Clinical Outcome and Cost-effectiveness of Reduced Noradrenaline by Using a Lower Blood Pressure Target in Patients With Cardiogenic Shock From Acute Myocardial Infarction (NORSHOCK)

February 23, 2023 updated by: J.P.S Henriques, Academisch Medisch Centrum - Universiteit van Amsterdam (AMC-UvA)

Rationale: Pump failure due to acute myocardial infarction (AMI) can lead to cardiogenic shock (CS): a state of low blood flow to end-organs with subsequent multi-organ failure that is associated with high mortality rated. The first line pharmacologic treatment strategy in CS is noradrenaline. This vasopressor drug is used to maintain adequate blood pressures. The assumption is that a mean arterial blood pressure (MAP) ≥ 65 mmHg will improve flow and thereby tissue perfusion of myocardium and other tissues (e.g. renal). However, there is no evidence that an increase in MAP, if achieved by noradrenaline, leads to greater end-organ blood flow and better outcomes.

Objective: With this study the investigators aim to investigate the (cost-)effectiveness of reduced noradrenaline in patients with CS by using a lower MAP target of ≥ 55 mmHg, compared to ≥ 65 mmHg. The investigators hypothesize that reduced use of noradrenaline will improve overall survival and decrease renal failure requiring renal replacement therapy.

Study design: Open label, randomized controlled multicenter trial

Study population: Adults patients with CS due to AMI

Intervention: Treatment strategy of reduced noradrenaline, by using a lower MAP target ( ≥ 55 mmHg).

Main study endpoint: composite of all-cause mortality and severe renal failure leading to renal replacement therapy within 30-days after randomization.

Study Overview

Status

Recruiting

Intervention / Treatment

Study Type

Interventional

Enrollment (Anticipated)

776

Phase

  • Phase 4

Contacts and Locations

This section provides the contact details for those conducting the study, and information on where this study is being conducted.

Study Contact

Study Locations

Participation Criteria

Researchers look for people who fit a certain description, called eligibility criteria. Some examples of these criteria are a person's general health condition or prior treatments.

Eligibility Criteria

Ages Eligible for Study

18 years and older (Adult, Older Adult)

Accepts Healthy Volunteers

No

Genders Eligible for Study

All

Description

Inclusion criteria:

  1. Acute myocardial infarction, STEMI or NSTEMI
  2. Early revascularization by PCI
  3. Cardiogenic shock, characterized by:

I. a. Systolic blood pressure (SBP) ≤ 90 mmHg for > 30 minutes, OR b. Use of drugs to maintain SBP > 90 mmHg at randomization.

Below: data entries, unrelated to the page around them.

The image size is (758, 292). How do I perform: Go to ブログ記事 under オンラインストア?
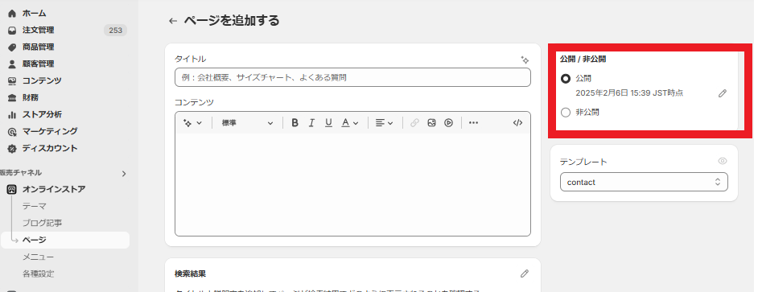(x=42, y=223)
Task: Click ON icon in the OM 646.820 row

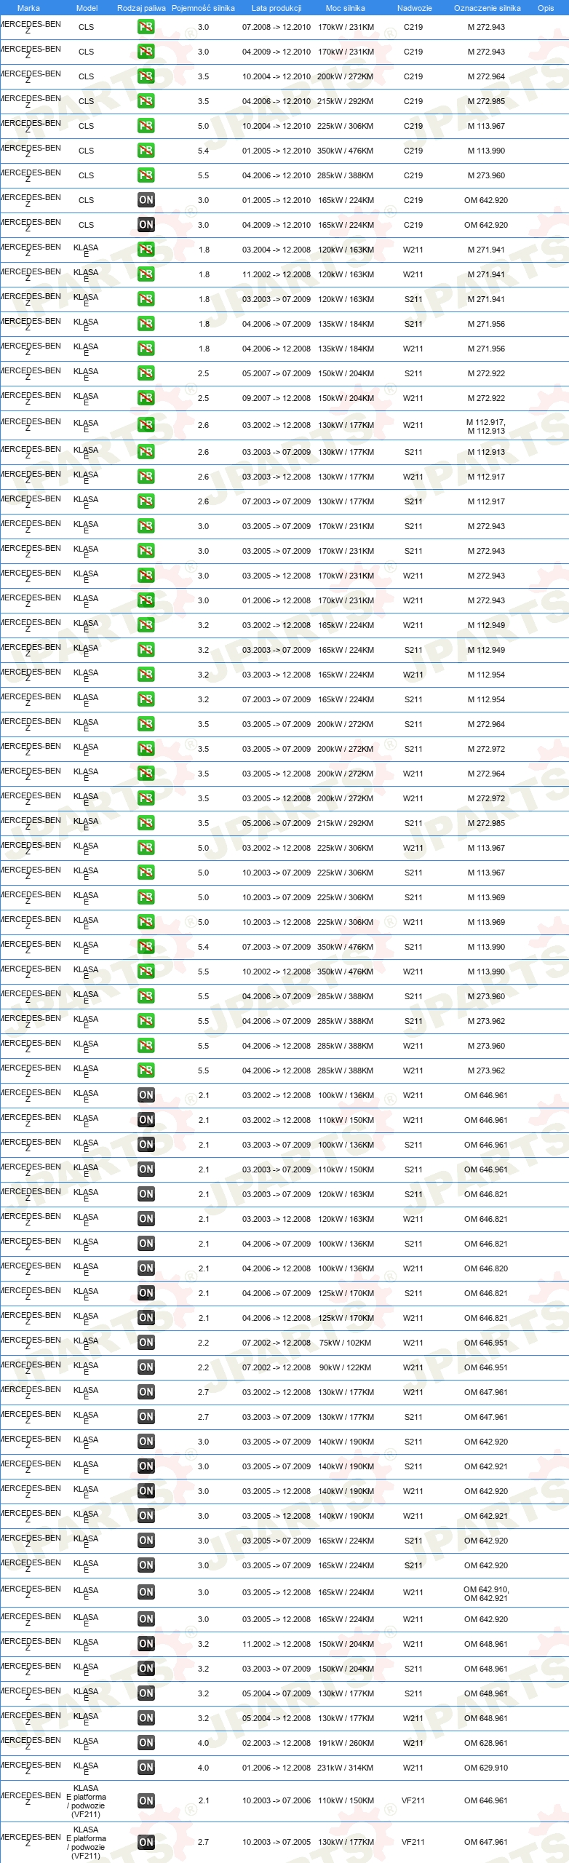Action: pos(146,1268)
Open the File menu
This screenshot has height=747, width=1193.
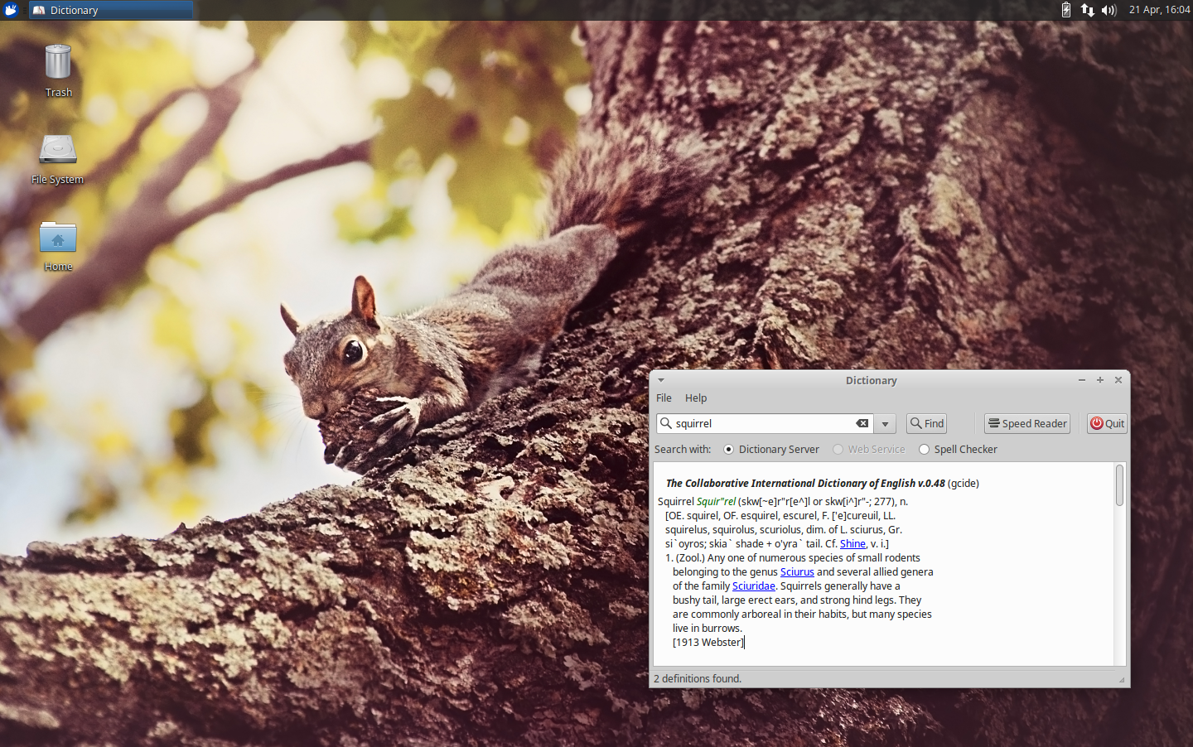point(664,398)
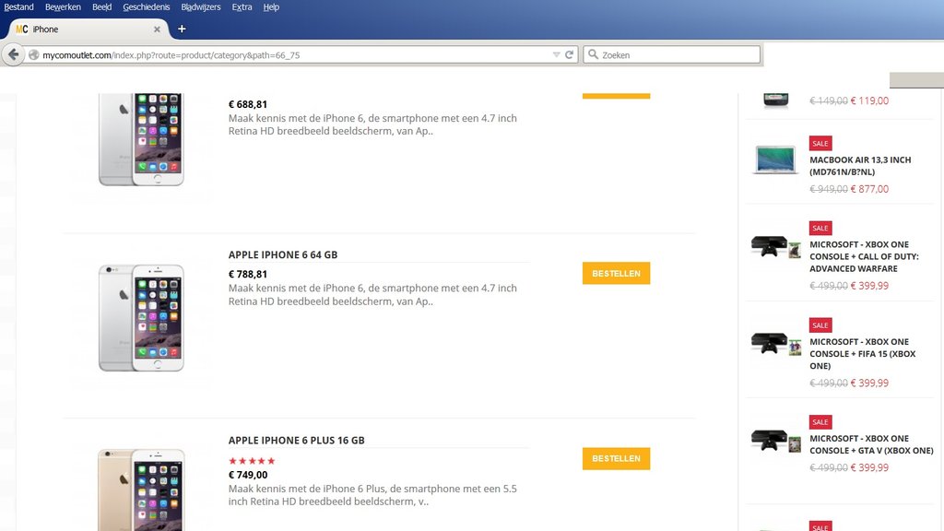Open the Bestand menu

[18, 7]
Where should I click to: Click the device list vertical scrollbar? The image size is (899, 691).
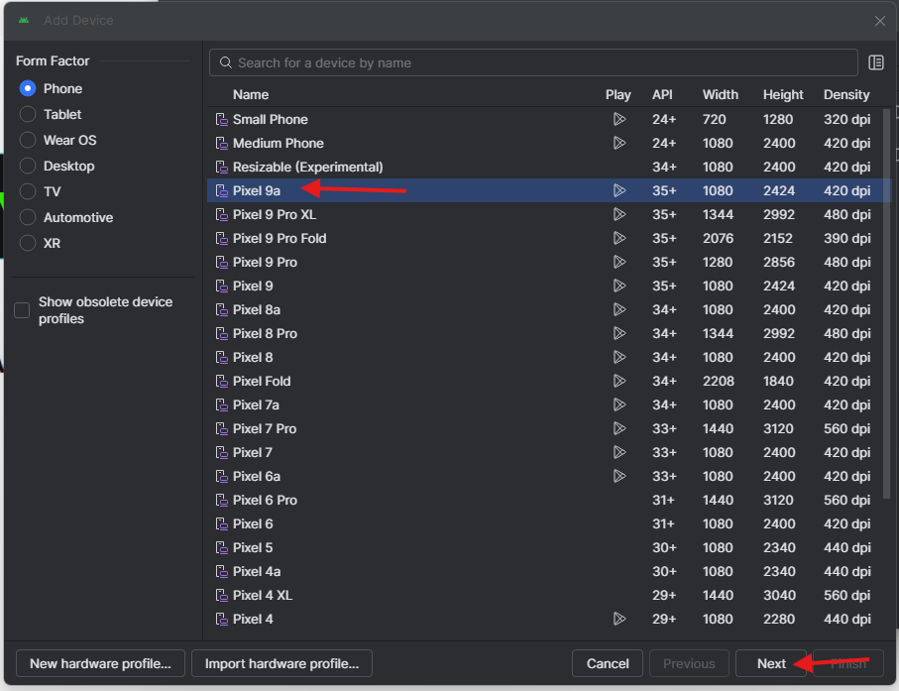pyautogui.click(x=885, y=297)
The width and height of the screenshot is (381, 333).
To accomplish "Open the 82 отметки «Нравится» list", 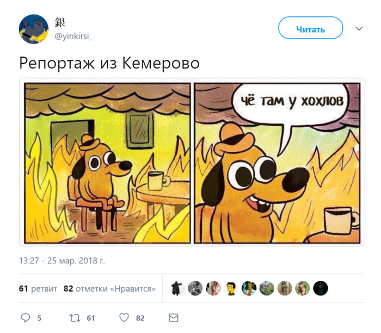I will tap(109, 288).
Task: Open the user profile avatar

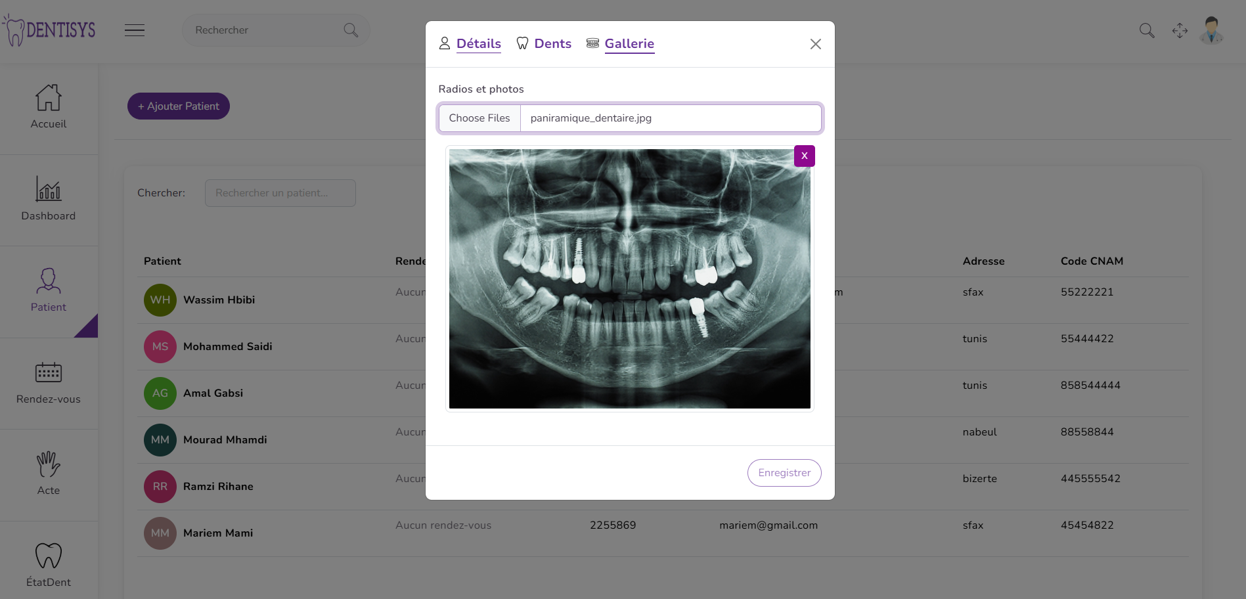Action: click(1211, 30)
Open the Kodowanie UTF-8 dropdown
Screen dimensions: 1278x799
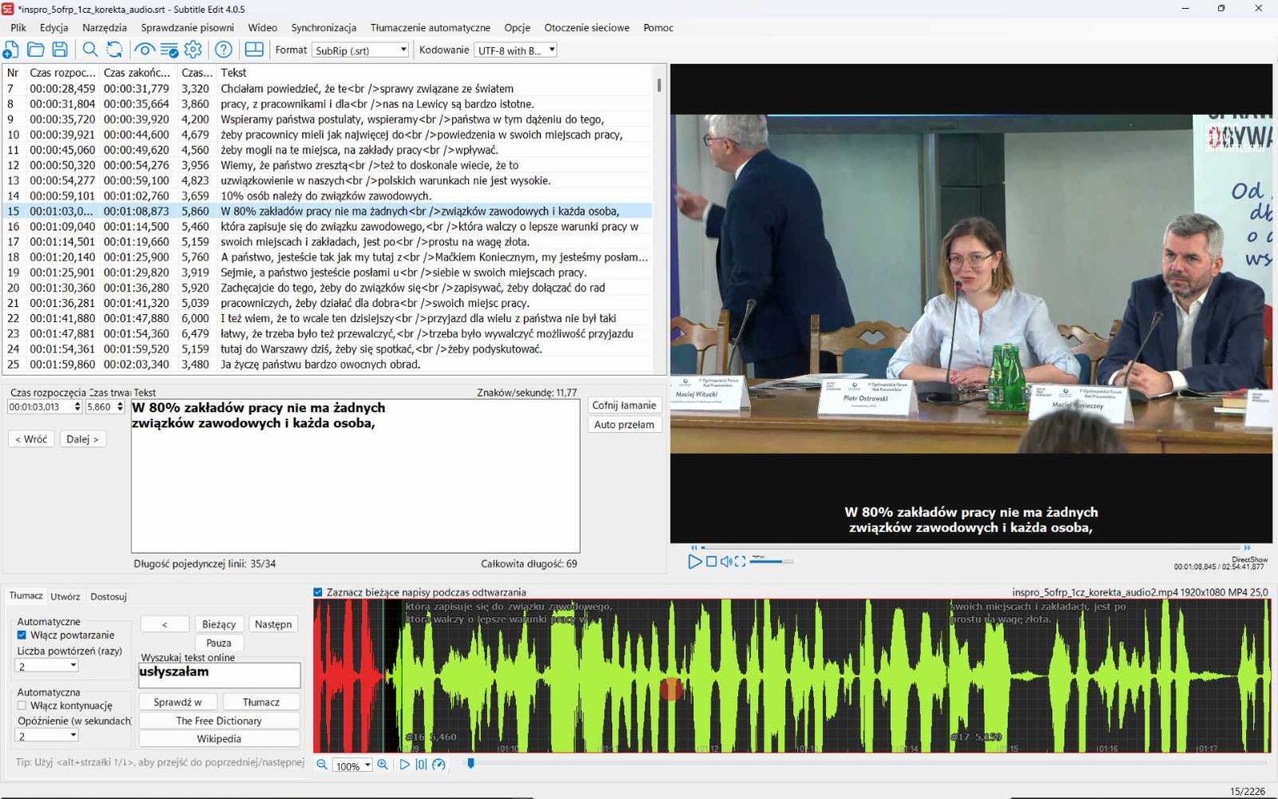515,50
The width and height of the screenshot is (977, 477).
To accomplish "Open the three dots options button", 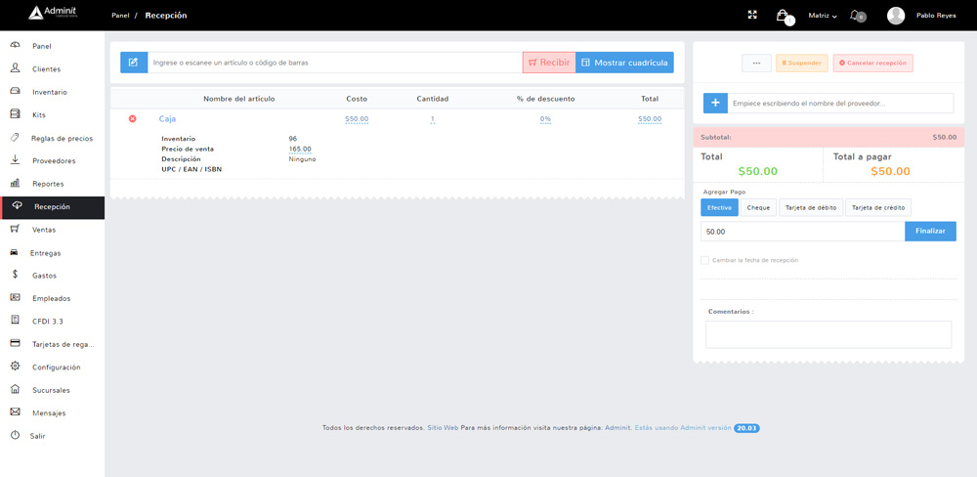I will [756, 63].
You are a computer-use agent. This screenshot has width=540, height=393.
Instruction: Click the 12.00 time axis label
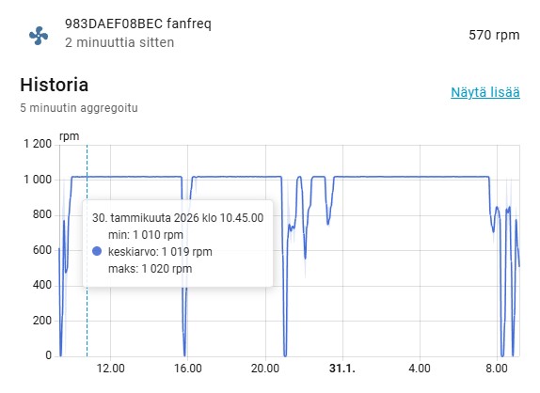(111, 369)
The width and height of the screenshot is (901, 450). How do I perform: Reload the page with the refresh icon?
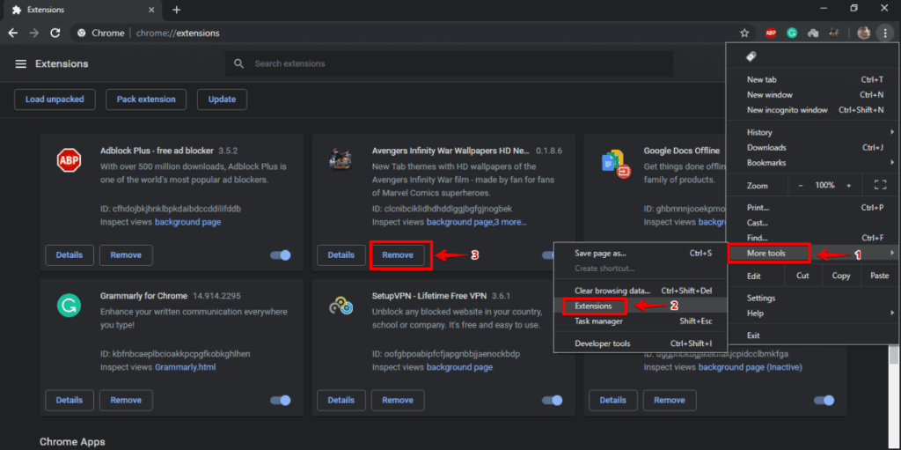55,33
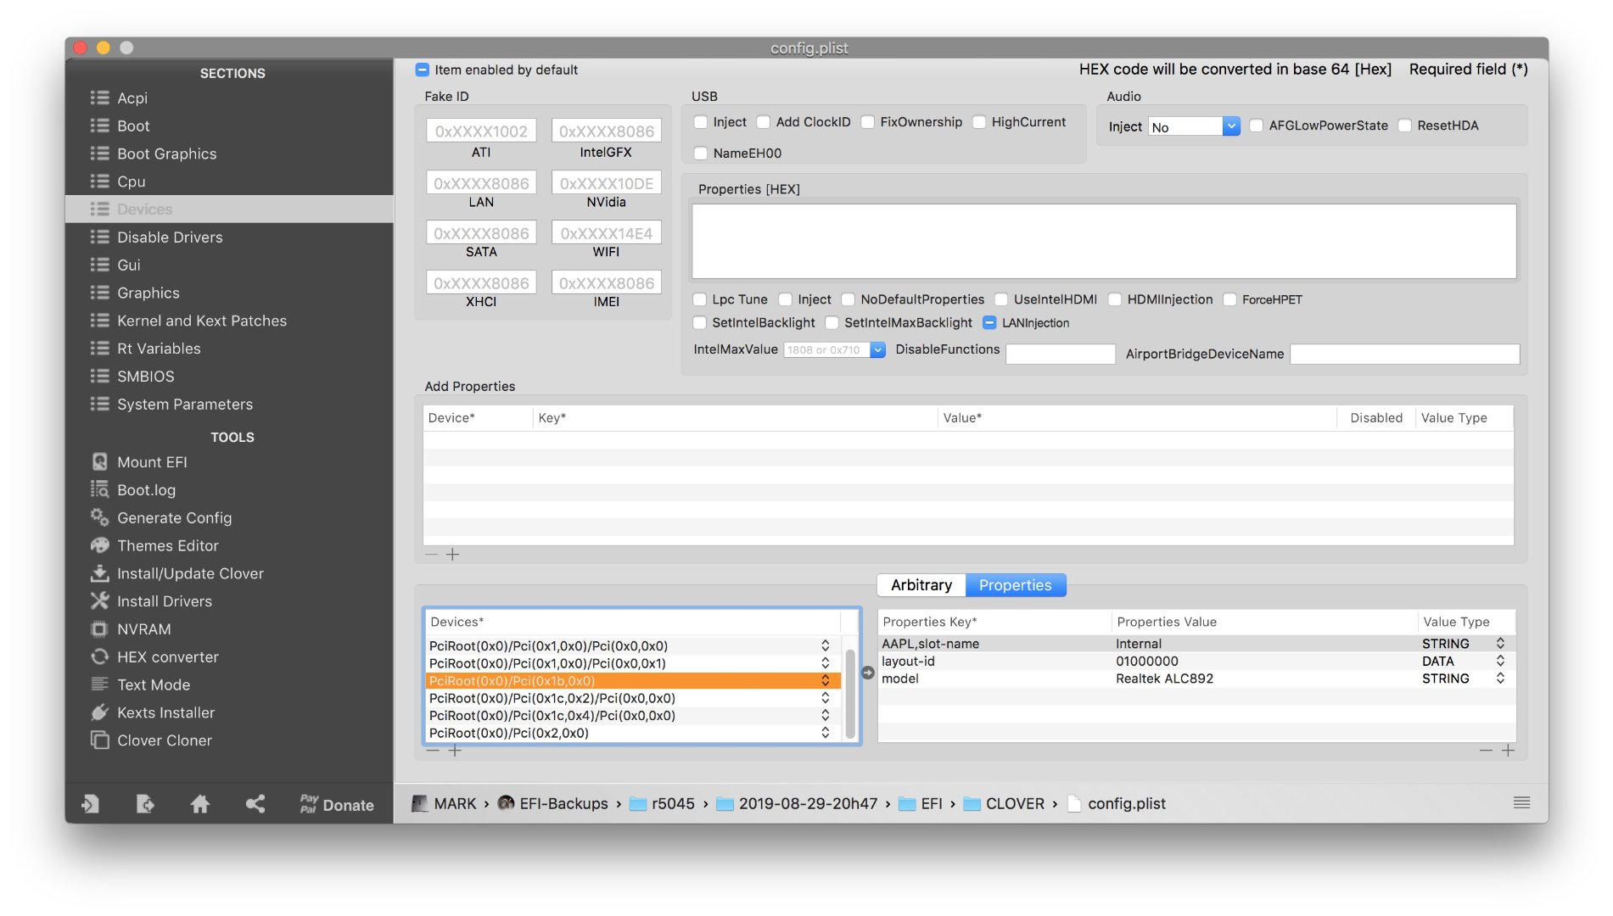Viewport: 1613px width, 916px height.
Task: Enable the FixOwnership USB checkbox
Action: [867, 122]
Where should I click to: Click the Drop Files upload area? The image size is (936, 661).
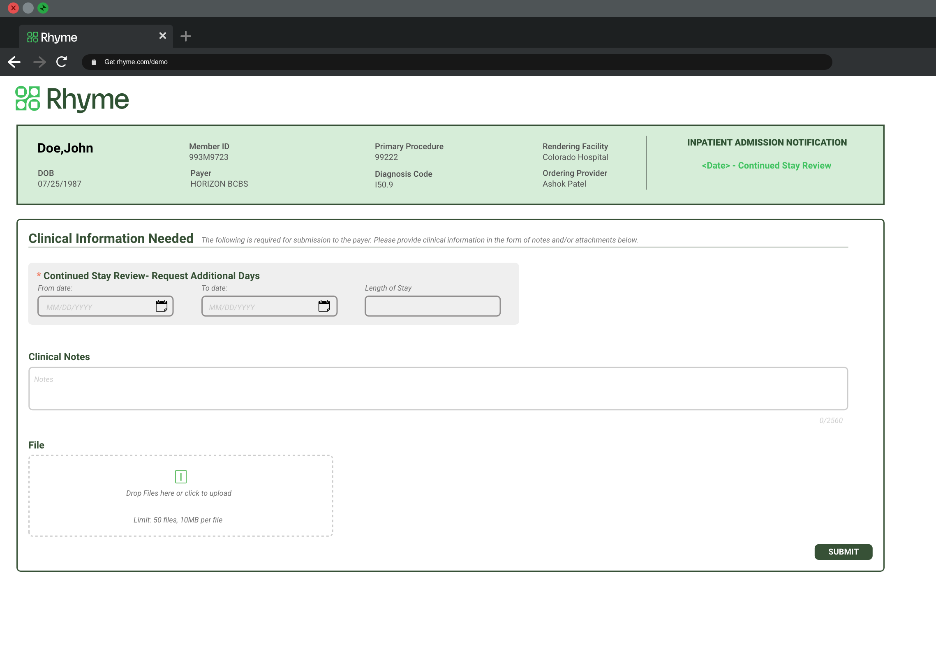click(x=180, y=506)
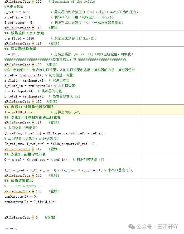Click the section header 蒸发器结构参数
Screen dimensions: 184x234
(21, 49)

II. Clinical signs of impaired organ perfusion with at least one of the following criteria:

  1. Altered mental status
  2. Cold, clammy skin and extremities
  3. Oliguria with urine output < 30ml/hour
  4. Serum lactate > 2.0 mmol/L

III. Clinical signs of pulmonary congestion

Exclusion Criteria:

  1. Resuscitation > 30 minutes
  2. Mechanical cause of cardiogenic shock (e.g. papillary muscle rupture, ventricular septal rupture)
  3. Onset of shock > 12 hours
  4. Imminent need for mechanical circulatory support

Study Plan

This section provides details of the study plan, including how the study is designed and what the study is measuring.

How is the study designed?

Design Details

  • Primary Purpose: Treatment
  • Allocation: Randomized
  • Interventional Model: Parallel Assignment
  • Masking: None (Open Label)

Arms and Interventions

Participant Group / Arm
Intervention / Treatment
Experimental: Reduced noradrenaline (MAP ≥ 55 mmHg)
Reduced noradrenaline by using a lower MAP target
No Intervention: Usual care (MAP ≥ 65 mmHg)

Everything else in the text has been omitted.